- [Text segment]
--- START ---

The Wonders of Joy
“And the time came when the risk to remain tight in a bud was more painful than the risk it took to blossom.”
— Anaïs Nin
It might seem counterintuitive but the one sentiment that I feel and deepen these days is joy. A different type of joy from what I’ve felt in a long time, maybe forever. A deep-rooted, internalized kind of joy that constitutes the basis of life.
While alongside I connect with the widespread sorrow and pain and despair, it feels as if a veil is lifting that has defined my attitude towards life for a long time. Now sadness and a “must do”-attitude from which I have approached life thus far are just one side of the coin. They are not the overriding tone of life anymore from which I approach both my relationships and my profession.
To me this internal shift is probably one of the least expected outcomes of my most recent identity development sessions. Looking into those young parts of myself that are hurting has created a profound change in awareness and perception of life.

--- END ---

Dataset items
--- START ---

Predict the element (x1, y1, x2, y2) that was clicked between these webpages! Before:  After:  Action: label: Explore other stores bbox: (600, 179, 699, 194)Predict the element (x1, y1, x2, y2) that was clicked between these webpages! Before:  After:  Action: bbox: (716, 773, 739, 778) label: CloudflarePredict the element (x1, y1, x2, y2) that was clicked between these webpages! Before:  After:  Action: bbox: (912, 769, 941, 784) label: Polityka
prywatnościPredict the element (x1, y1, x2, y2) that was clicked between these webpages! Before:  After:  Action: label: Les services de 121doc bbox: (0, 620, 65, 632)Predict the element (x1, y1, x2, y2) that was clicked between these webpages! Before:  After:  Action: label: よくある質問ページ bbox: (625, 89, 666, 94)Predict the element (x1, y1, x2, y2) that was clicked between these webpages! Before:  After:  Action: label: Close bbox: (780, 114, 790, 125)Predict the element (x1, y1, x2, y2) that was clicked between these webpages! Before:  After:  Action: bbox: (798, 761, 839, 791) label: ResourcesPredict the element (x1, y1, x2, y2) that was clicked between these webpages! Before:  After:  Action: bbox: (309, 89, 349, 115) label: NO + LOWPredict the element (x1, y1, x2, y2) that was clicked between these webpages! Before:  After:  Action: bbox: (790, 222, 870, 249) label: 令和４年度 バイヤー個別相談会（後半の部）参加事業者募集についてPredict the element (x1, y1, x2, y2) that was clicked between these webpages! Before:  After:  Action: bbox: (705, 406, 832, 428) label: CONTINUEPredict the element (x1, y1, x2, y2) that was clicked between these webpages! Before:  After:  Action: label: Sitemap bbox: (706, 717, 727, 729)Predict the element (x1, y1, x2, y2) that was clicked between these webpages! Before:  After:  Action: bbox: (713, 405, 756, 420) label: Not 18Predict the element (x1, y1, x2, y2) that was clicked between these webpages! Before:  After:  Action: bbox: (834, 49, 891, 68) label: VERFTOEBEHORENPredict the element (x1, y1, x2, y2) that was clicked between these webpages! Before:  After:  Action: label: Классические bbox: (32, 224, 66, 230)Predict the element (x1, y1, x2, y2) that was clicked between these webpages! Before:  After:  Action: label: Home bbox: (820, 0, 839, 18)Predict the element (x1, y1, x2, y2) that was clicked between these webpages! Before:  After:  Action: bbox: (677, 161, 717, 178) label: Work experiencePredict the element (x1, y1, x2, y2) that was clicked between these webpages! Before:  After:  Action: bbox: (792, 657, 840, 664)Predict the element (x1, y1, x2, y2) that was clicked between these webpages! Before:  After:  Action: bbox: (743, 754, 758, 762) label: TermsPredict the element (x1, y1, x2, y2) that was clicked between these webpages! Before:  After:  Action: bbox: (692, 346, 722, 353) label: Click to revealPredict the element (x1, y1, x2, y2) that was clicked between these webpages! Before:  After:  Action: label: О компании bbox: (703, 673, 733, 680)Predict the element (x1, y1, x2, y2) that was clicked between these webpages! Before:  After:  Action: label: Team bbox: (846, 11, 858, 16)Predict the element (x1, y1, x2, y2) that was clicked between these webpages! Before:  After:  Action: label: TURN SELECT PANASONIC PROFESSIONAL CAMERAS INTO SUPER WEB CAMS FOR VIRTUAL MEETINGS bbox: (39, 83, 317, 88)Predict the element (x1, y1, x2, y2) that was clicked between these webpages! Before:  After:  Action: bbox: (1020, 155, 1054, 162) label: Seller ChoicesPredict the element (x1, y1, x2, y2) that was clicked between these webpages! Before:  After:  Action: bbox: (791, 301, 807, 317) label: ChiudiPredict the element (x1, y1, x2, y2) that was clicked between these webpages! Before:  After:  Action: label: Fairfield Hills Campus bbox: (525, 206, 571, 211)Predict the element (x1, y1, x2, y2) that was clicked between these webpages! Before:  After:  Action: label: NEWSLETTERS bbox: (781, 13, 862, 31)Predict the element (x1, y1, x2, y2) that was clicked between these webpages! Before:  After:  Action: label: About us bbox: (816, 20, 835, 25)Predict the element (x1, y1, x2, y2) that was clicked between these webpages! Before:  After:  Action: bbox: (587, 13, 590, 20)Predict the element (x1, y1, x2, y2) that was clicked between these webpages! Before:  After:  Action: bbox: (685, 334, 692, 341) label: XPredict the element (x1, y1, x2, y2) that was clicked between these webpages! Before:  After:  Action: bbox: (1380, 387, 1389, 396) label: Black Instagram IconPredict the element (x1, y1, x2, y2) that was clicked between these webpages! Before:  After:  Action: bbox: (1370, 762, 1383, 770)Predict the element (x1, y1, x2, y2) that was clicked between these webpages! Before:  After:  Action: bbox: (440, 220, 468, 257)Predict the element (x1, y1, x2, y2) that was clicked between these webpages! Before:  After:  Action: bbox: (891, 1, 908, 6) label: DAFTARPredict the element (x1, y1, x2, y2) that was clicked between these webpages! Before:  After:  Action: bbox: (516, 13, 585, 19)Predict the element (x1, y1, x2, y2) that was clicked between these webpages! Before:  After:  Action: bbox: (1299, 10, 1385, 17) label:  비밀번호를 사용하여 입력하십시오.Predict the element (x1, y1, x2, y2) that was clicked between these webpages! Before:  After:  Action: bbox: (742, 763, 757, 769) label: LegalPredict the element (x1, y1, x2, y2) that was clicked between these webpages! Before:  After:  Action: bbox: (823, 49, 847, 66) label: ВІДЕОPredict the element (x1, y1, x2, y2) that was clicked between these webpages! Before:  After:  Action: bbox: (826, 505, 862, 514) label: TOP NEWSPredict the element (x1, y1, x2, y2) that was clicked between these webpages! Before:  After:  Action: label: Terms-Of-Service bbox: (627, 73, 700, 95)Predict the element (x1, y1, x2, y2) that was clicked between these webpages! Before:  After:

--- END ---

- [Your instructions] Reproduce the full essay on joy word for word. The records are not needed for anything here.

- [Solution to the exercise]
The Wonders of Joy
“And the time came when the risk to remain tight in a bud was more painful than the risk it took to blossom.”
— Anaïs Nin
It might seem counterintuitive but the one sentiment that I feel and deepen these days is joy. A different type of joy from what I’ve felt in a long time, maybe forever. A deep-rooted, internalized kind of joy that constitutes the basis of life.
While alongside I connect with the widespread sorrow and pain and despair, it feels as if a veil is lifting that has defined my attitude towards life for a long time. Now sadness and a “must do”-attitude from which I have approached life thus far are just one side of the coin. They are not the overriding tone of life anymore from which I approach both my relationships and my profession.
To me this internal shift is probably one of the least expected outcomes of my most recent identity development sessions. Looking into those young parts of myself that are hurting has created a profound change in awareness and perception of life.